The exchange spent exorbitant sums on marketing campaigns earlier this year, including the now-infamous “Fortune Favors the Brave” commercial and the naming rights for the LA Lakers’ basketball stadium. It also advertised nose-bleedingly high interest rates for stakers of its CRO token that earned a rebuttal by investigative and whistleblowing YouTuber Coffeezilla.
Nowadays, it’s backtracking on some of its promises of high staking rewards and perks for locking up its native token, CRO.
Observers note that the collapse of FTX was mostly due to weaknesses in its native token, FTT. With CRO already down 85% year-to-date, confidence in Crypto.com’s Cronos is nearly declining to the crisis levels that affected FTT.
Reneging on CRO-linked interest rates may have been Crypto.com’s first sign of trouble. An aggregated portfolio of on-chain assets by Nansen suggests that Crypto.com holds just over 30% bitcoin, with the remainder an assortment of altcoins with dubious value, including large stashes of Shiba Inu and Chiliz.
The past week’s bad news has forced Crypto.com to offer reassurance about its finances. On November 9, Crypto.com promised to publish audited proof of reserves to dispel rumors of insolvency. CEO Kris Marszalek called the situation “a critical moment for the entire industry” in a tweet thread.
On November 11, Crypto.com published a blog post stating that it held nearly $3 billion in reserves, including 53,024 BTC and 391,564 ETH. It also published its BTC and ETH/ERC-20 cold wallet addresses, citing transparency. This disclosure is not an audit, however. The exchange expects to publish the fully audited proof of reserves in a few weeks.
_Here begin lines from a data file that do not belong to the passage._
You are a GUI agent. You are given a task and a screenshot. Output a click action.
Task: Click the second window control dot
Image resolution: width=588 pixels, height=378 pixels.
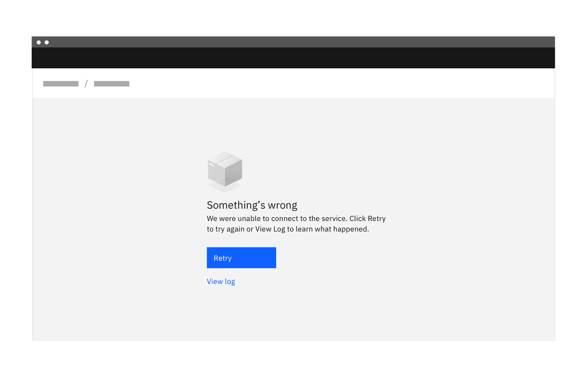point(47,42)
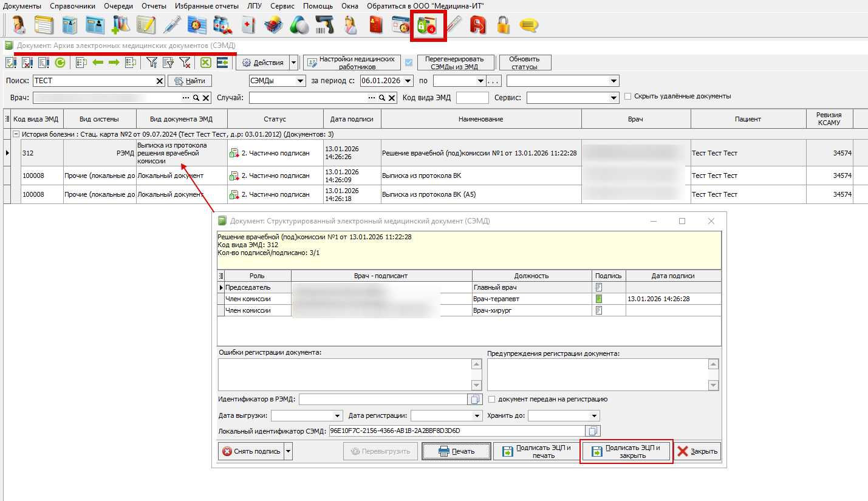868x501 pixels.
Task: Click the green padlock icon with red badge
Action: point(428,26)
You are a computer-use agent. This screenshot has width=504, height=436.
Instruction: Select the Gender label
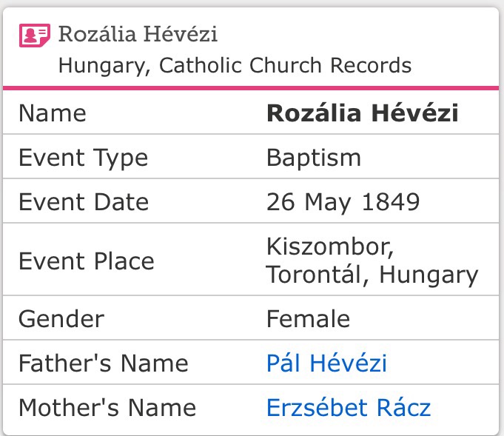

Analytics company Nansen.ai backed that initial analysis up by showing that Crypto.com’s digital asset holdings are worth over $2.8 billion.
Disturbingly, on November 9, Crypto.com suspended deposits and withdrawals of USDC and USDT on the Solana blockchain, citing “recent industry events.” Marszalek cited FTX as an important bridge and venue for Solana-based assets. USDT also went through a scary moment of nearly losing its peg to the US dollar around the same time.
Like most digital asset markets, Solana (SOL) had a rough week in the wake of FTX’s collapse. SOL plummeted from a seven-day high of $38.55 on November 5 to $12.62 on November 9. Alameda Research’s nearly $1.2 billion in “unlocked SOL,” “locked SOL,” and “SOL collateral” could have led to worries that it could dump its SOL and Solana-based tokens to save itself. SBF and other FTX investors had repeatedly expressed support for Solana.
On Monday, November 14, Marszalek conducted an ‘ask-me-anything’ interview wherein he assured the public that withdrawals were working, save for three coins — two of them are linked to FTX. “We will prove people wrong,” he stated. “As a company we have 1:1 reserves and a very strong balance sheet.”
Marszalek further disclosed that Crypto.com’s exposure to FTX was now less than $10 million, opposed to the previous $1 billion figure. Most of it has been recovered, the chief exec said.
“We do not lend to third parties, we do not take counterparty risk, we do not even own [Tether],” (our emphasis).
However, Marszalek also confirmed that 20% of Crypto.com’s reserves are in SHIB “because it reflects what customers bought, it’s 1:1.”
Whether or not Crypto.com will get caught up in a domino fall like FTX remains to be seen. However, it has taken some steps to allay criticism, including publishing some slices of information, promising to conduct an audit soon, and taking steps to protect itself from a potential meltdown in Solana-based assets like USDC and USDT.